• [Your goal]: Write each line exactly as it stands, from the line containing "Click the DET 45 drive began cell" through the end of the data.

Stored data entries
##############################

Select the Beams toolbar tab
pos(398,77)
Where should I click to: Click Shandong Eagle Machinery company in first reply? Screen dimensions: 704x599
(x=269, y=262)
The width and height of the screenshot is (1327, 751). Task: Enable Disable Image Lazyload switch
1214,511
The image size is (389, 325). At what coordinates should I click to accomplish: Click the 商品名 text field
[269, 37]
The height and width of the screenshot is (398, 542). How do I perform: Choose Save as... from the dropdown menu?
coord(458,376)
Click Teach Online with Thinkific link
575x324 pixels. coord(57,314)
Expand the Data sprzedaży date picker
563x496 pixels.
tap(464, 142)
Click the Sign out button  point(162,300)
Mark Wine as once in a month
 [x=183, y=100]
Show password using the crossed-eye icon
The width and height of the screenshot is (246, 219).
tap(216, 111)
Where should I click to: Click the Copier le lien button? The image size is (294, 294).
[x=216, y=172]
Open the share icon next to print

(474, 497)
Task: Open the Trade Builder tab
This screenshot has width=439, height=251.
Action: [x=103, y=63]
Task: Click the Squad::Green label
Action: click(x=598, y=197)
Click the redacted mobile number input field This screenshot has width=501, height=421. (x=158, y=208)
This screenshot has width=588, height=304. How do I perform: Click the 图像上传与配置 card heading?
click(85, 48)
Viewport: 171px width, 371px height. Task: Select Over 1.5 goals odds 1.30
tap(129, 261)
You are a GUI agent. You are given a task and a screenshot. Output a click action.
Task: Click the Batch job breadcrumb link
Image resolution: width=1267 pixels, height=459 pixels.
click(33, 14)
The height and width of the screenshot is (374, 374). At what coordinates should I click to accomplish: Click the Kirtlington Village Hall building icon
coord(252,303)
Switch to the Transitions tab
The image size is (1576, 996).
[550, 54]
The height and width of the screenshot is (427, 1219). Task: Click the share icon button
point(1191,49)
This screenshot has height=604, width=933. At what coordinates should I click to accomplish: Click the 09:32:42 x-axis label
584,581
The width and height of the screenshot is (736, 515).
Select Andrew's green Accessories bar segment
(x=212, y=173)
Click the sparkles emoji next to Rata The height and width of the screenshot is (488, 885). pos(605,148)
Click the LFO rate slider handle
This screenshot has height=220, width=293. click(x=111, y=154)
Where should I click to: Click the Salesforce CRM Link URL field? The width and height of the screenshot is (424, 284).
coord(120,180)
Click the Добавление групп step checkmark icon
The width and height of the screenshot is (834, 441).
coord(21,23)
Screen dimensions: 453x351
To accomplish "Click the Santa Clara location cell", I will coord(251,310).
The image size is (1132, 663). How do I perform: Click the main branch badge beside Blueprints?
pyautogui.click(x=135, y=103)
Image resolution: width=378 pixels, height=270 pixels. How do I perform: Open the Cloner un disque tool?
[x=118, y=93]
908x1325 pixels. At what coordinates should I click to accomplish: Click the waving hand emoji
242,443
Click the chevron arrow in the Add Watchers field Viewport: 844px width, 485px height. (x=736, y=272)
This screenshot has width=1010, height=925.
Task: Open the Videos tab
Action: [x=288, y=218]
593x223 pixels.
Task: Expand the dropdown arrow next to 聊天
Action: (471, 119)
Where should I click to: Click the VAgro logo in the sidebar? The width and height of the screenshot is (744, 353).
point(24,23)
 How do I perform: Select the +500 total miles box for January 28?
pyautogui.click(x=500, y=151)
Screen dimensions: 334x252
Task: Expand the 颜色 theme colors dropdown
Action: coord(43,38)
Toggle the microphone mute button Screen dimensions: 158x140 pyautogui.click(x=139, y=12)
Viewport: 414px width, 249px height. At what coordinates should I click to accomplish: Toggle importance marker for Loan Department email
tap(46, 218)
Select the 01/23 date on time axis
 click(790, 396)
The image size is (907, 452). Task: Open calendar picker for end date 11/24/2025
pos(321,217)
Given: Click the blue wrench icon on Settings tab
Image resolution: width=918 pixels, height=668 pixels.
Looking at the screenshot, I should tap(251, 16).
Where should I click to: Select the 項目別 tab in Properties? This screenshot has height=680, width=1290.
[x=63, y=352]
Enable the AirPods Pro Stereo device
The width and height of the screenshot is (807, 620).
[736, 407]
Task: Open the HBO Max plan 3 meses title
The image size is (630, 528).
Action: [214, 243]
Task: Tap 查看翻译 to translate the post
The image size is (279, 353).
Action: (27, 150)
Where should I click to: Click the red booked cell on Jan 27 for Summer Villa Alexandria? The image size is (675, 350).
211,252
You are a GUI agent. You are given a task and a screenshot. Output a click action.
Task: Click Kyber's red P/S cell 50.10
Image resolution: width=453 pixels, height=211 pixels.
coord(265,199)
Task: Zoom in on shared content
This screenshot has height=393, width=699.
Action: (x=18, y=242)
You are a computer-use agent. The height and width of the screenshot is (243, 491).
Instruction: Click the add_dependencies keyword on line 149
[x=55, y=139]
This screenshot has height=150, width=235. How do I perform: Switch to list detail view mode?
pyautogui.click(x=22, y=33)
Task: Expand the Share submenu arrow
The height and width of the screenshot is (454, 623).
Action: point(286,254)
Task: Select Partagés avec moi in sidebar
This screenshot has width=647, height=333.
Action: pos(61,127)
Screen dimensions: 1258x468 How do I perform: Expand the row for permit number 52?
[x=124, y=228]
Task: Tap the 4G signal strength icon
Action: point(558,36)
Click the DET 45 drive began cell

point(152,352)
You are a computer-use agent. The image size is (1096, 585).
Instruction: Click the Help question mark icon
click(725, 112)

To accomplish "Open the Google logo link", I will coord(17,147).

##############################

• [Exercise response]:
Click the DET 45 drive began cell

point(152,352)
You are a computer-use agent. The image size is (1096, 585).
Instruction: Click the Help question mark icon
click(725, 112)

To accomplish "Open the Google logo link", I will coord(17,147).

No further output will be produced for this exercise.